:: Work request ::
In the entries below, locate the line with "The width and", then give again that line and all lines after it, exactly, with pictures omitted.

:: Given data ::
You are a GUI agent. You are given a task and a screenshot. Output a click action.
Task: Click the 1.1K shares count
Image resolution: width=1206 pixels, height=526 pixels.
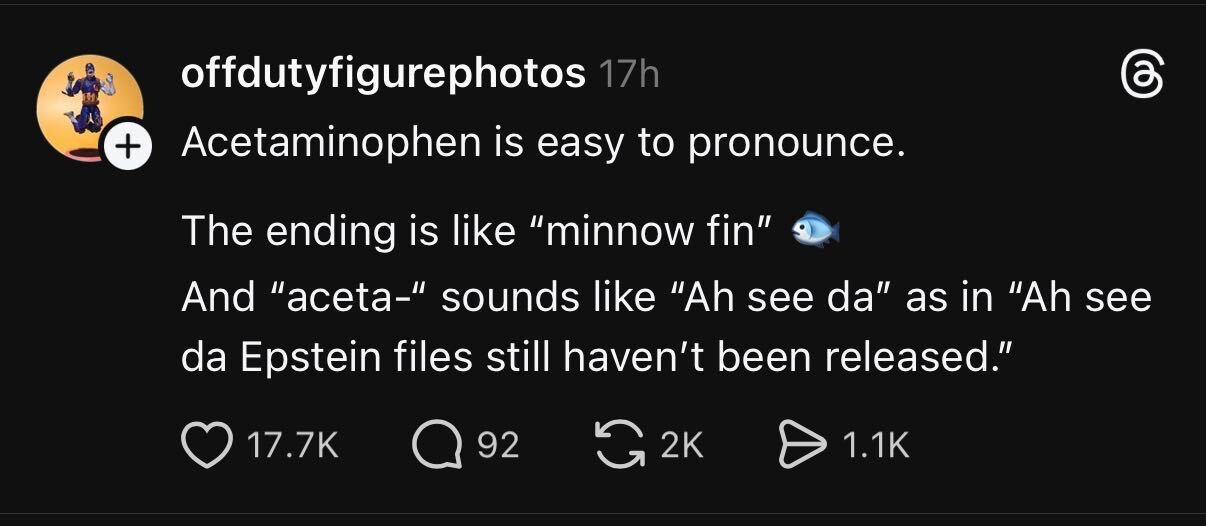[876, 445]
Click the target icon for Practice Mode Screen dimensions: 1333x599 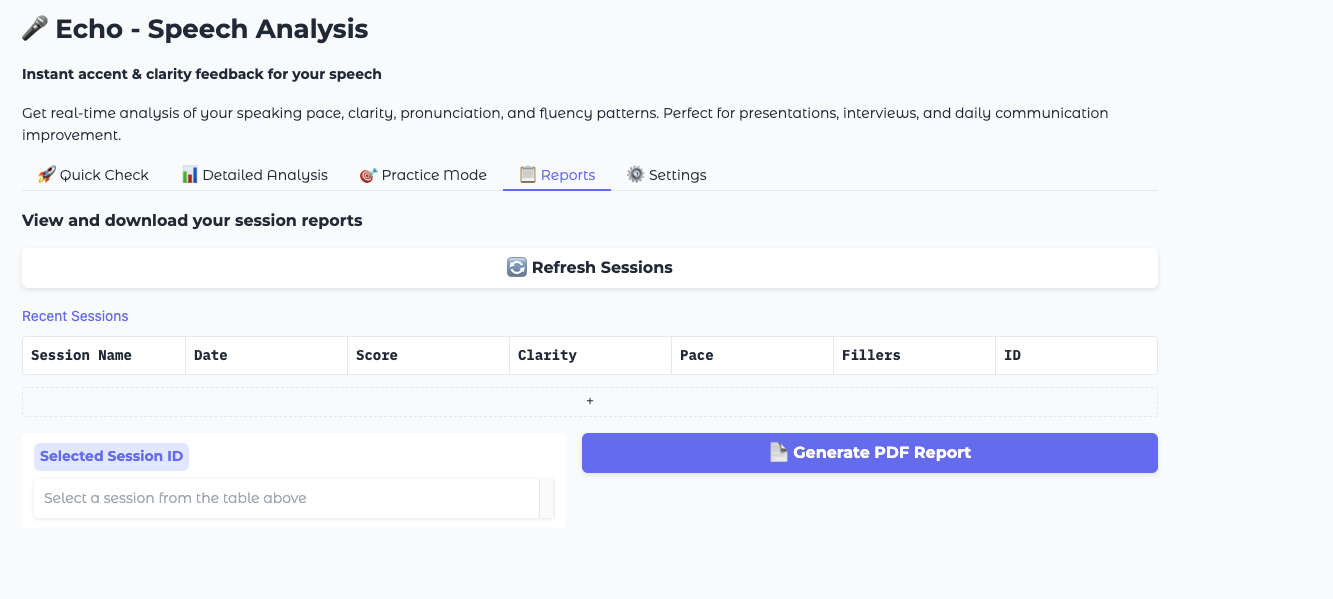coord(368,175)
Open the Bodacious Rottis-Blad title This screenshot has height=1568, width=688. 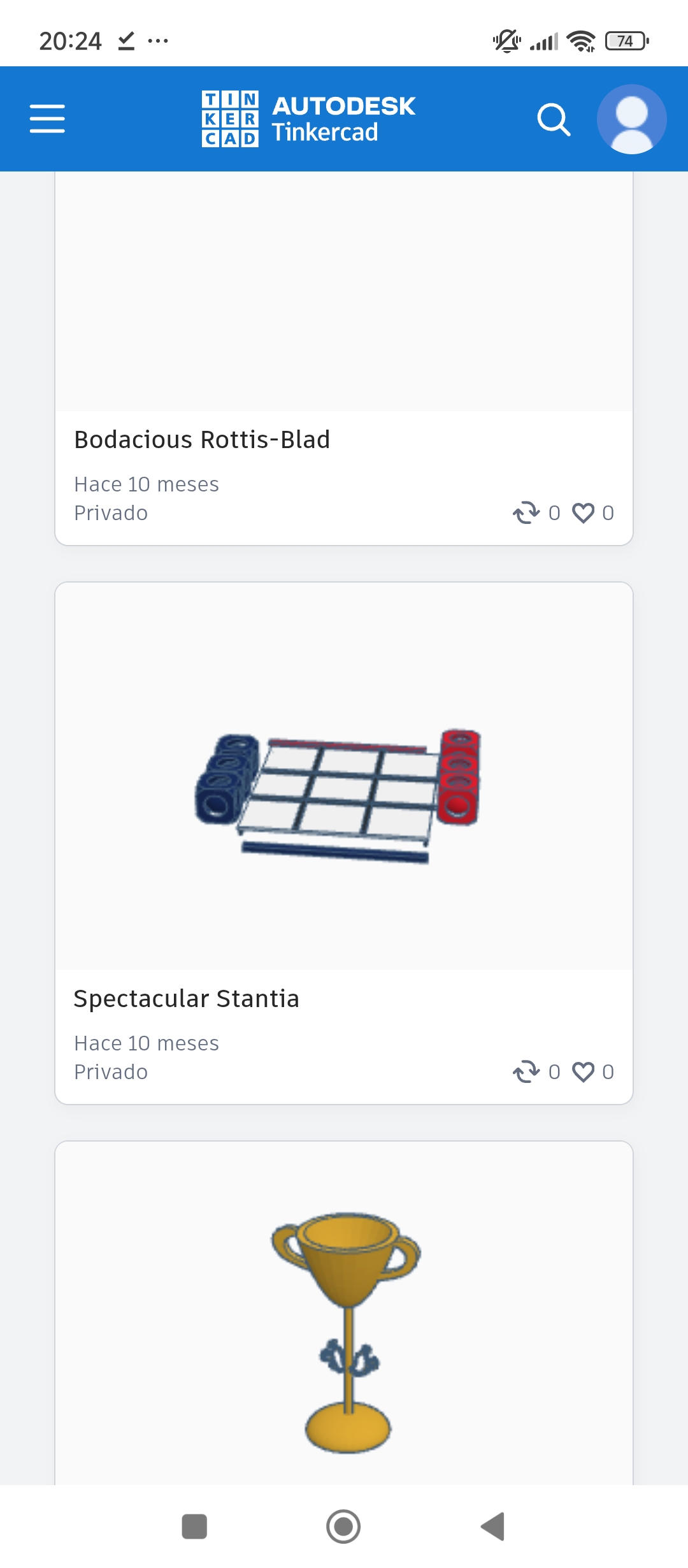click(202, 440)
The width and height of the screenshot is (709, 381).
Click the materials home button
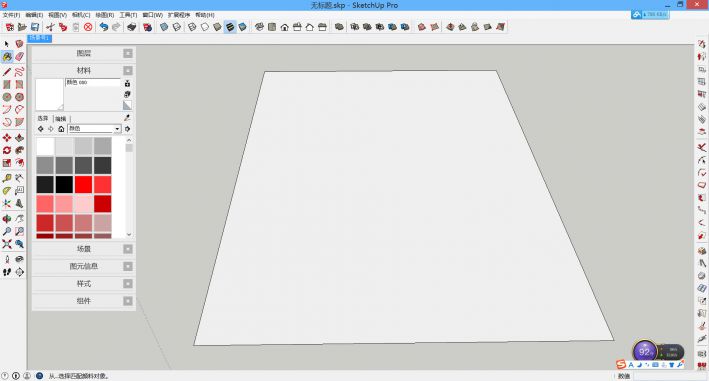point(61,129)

:: Response to this task ::
The width and height of the screenshot is (709, 381).
Click the materials home button
point(61,129)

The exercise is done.